How many lines in the rows below contain the string "Viewport", with case counting? Give only the number.

**** Given information

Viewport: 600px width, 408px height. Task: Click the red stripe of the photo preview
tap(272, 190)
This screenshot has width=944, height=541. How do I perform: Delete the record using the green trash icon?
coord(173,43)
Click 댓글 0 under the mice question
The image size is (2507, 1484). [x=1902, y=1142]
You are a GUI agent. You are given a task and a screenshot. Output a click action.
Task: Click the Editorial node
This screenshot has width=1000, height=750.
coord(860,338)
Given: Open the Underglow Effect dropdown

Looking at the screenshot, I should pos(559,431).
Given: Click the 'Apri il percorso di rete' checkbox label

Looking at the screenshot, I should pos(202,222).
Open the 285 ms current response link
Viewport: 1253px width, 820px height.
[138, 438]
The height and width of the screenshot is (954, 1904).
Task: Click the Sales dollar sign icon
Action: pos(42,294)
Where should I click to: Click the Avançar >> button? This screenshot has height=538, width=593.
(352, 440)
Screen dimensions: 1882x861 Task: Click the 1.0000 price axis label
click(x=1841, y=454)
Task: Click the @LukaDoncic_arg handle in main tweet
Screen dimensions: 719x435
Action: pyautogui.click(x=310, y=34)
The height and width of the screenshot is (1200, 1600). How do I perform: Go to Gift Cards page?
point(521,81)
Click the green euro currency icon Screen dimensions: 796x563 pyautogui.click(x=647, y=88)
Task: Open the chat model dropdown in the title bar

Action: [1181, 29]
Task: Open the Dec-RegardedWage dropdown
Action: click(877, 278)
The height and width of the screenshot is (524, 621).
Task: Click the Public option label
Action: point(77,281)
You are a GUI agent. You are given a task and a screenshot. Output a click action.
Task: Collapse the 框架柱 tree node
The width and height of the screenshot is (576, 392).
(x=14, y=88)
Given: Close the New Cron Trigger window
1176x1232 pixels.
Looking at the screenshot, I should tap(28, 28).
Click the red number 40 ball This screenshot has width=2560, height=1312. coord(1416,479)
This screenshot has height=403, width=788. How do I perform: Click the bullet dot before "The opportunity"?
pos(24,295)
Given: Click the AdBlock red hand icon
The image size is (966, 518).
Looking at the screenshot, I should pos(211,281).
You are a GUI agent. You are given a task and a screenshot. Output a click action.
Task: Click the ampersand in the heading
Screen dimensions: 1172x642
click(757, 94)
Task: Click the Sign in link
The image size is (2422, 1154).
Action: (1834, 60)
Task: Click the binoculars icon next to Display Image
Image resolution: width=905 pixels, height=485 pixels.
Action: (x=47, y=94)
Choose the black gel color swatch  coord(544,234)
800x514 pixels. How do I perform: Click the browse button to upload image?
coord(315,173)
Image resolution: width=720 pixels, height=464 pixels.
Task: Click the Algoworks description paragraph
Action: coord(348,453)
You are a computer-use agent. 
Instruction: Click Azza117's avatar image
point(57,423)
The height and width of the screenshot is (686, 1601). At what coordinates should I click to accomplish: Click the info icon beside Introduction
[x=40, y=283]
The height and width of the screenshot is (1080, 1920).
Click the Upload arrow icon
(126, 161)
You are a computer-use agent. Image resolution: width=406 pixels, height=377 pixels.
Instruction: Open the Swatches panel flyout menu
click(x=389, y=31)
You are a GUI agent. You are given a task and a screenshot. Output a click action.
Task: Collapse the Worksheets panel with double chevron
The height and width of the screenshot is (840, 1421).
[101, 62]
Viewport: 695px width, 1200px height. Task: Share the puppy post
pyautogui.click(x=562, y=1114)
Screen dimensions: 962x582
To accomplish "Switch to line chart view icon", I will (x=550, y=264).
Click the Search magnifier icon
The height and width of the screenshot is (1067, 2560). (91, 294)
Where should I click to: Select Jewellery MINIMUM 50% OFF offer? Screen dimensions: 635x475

********

_Result of this exercise_
3